Work to complete: Return every line of the listing below that contains the word "dimensions".

(Element and text position data)
☆ ☆ ☆ ☆ ☆
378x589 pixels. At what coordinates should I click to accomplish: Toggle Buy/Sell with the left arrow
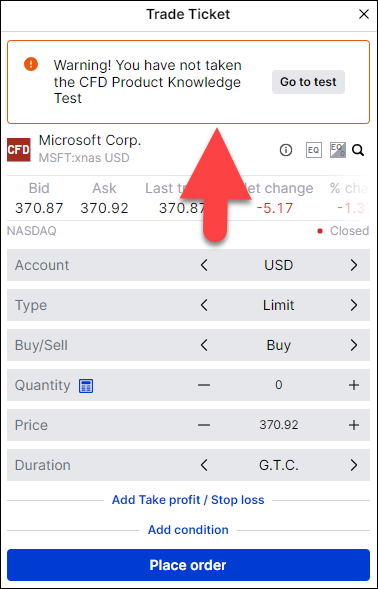coord(204,345)
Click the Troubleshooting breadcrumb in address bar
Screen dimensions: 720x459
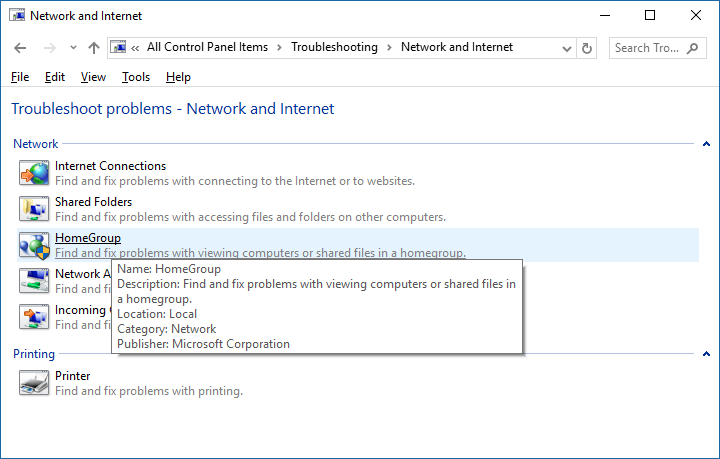[x=334, y=47]
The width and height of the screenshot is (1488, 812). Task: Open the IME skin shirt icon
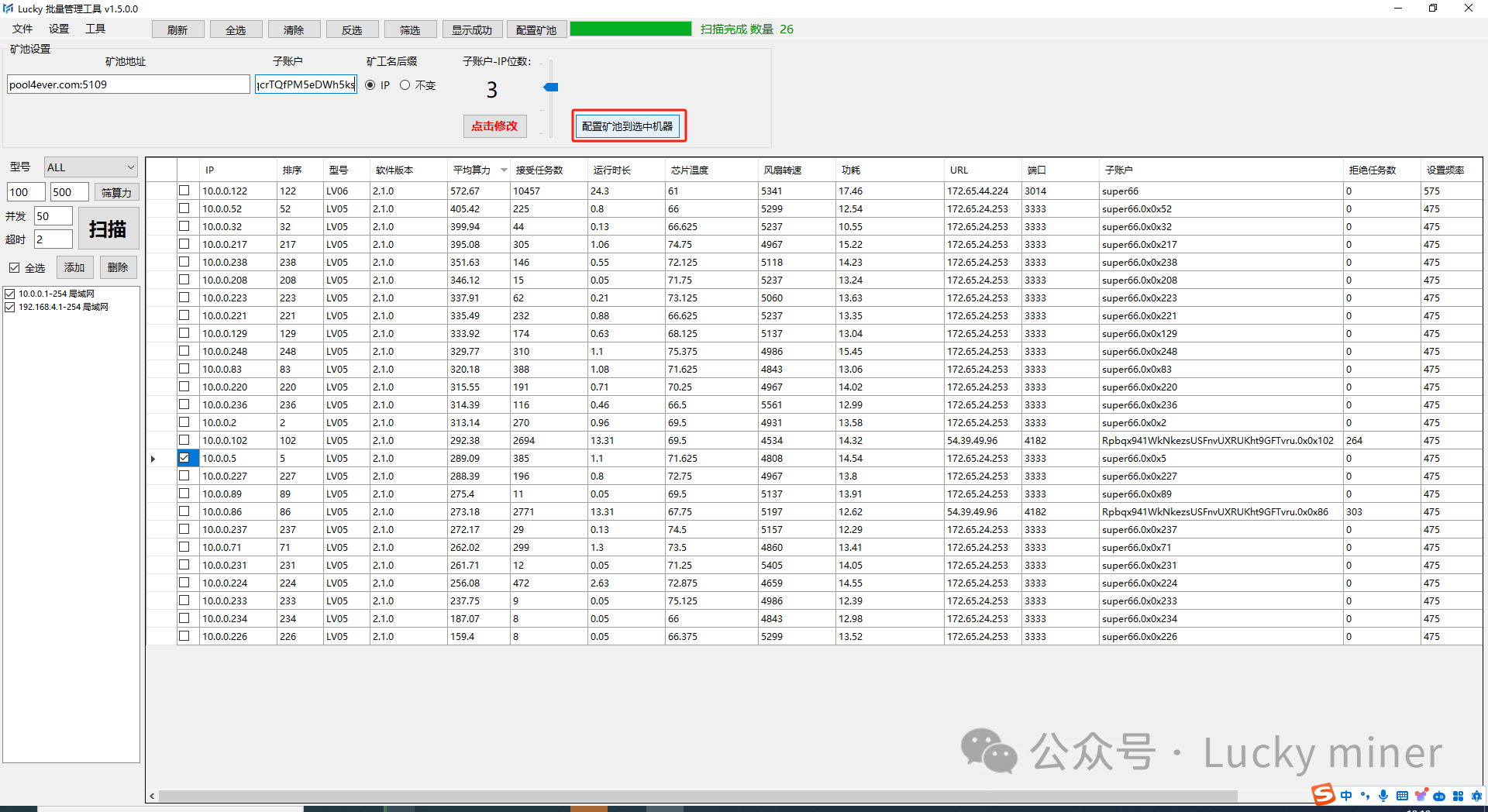[x=1421, y=796]
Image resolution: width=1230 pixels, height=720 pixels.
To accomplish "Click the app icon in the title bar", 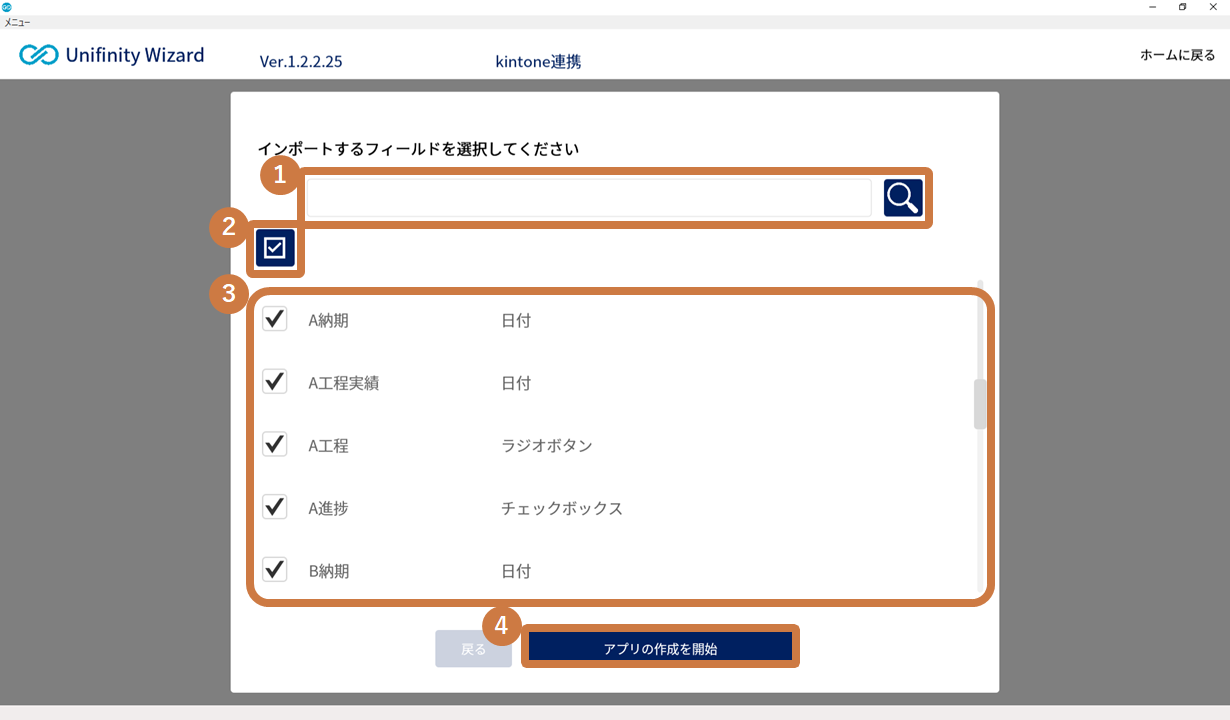I will point(7,7).
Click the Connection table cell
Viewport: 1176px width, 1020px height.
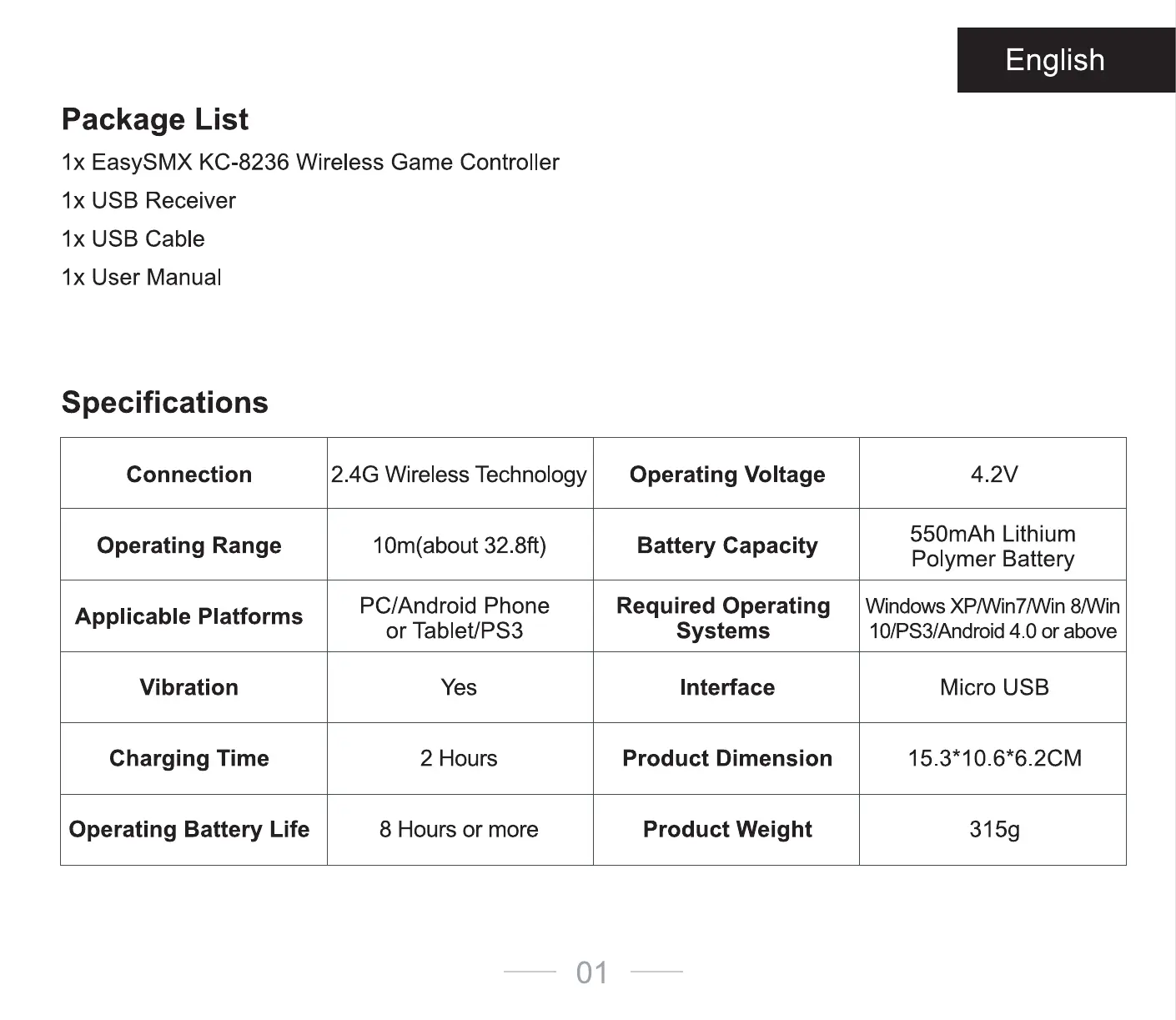tap(189, 474)
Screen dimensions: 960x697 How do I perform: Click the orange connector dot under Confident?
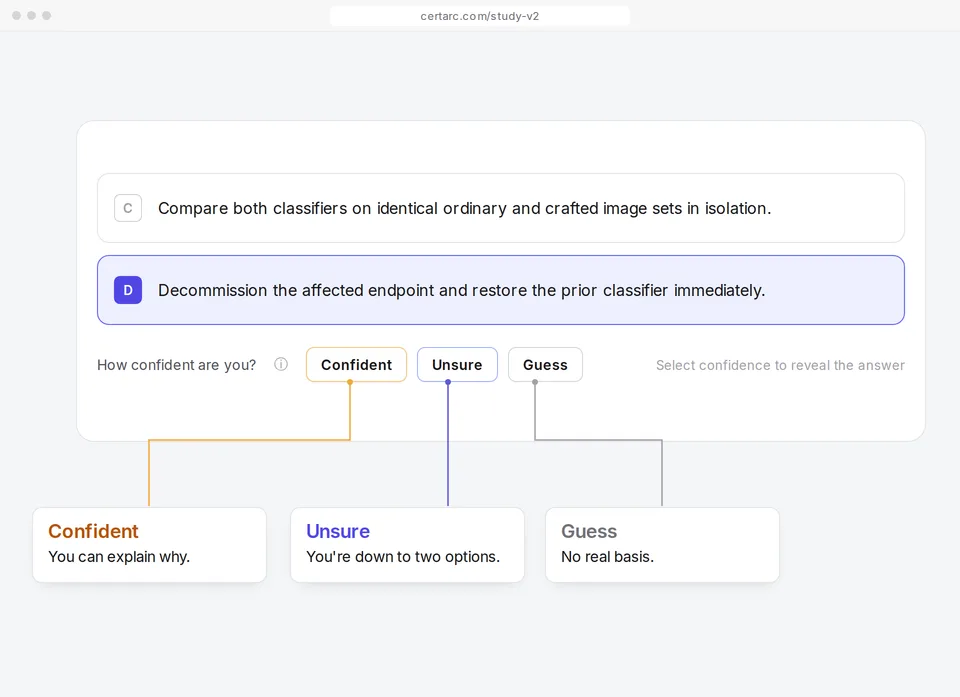pos(350,382)
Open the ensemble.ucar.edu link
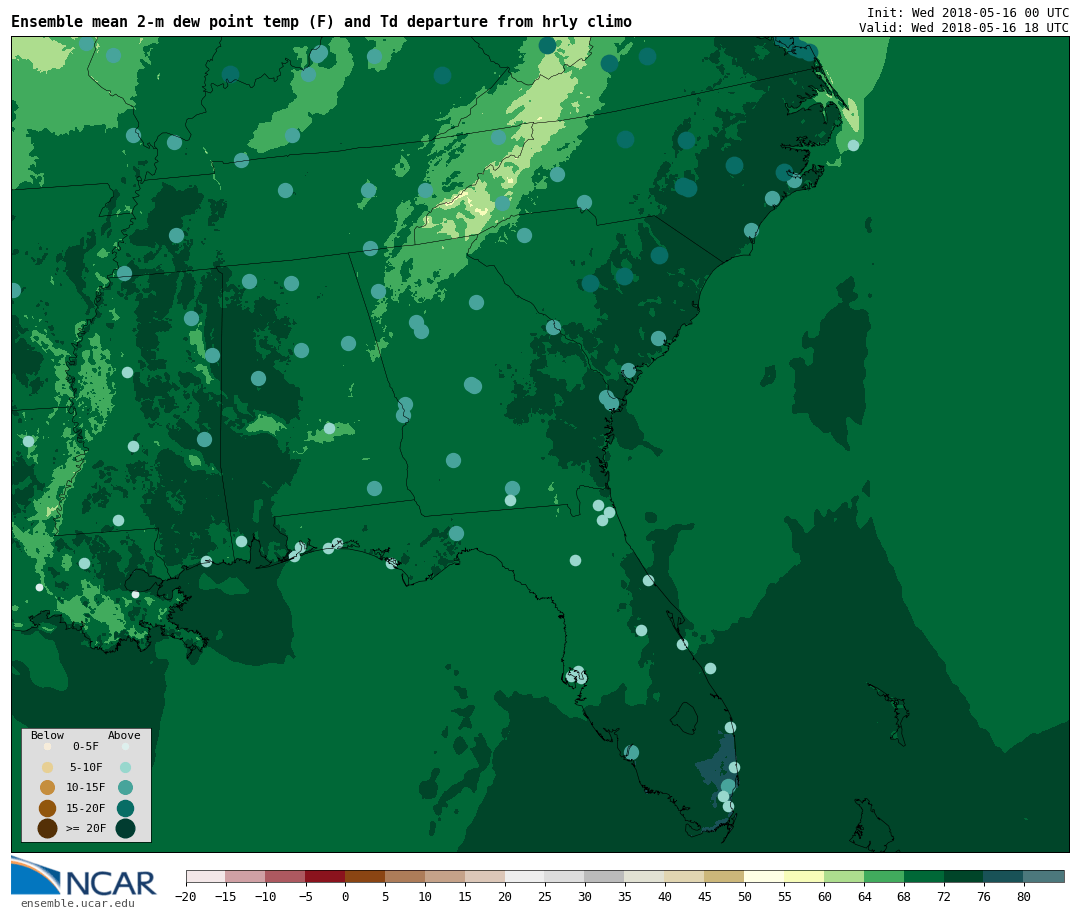Image resolution: width=1080 pixels, height=915 pixels. [77, 904]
☆ ☆ ☆ ☆ ☆
Task response:
Screen dimensions: 720x459
Screen dimensions: 960x697 How do I perform: Click the orange connector dot under Confident?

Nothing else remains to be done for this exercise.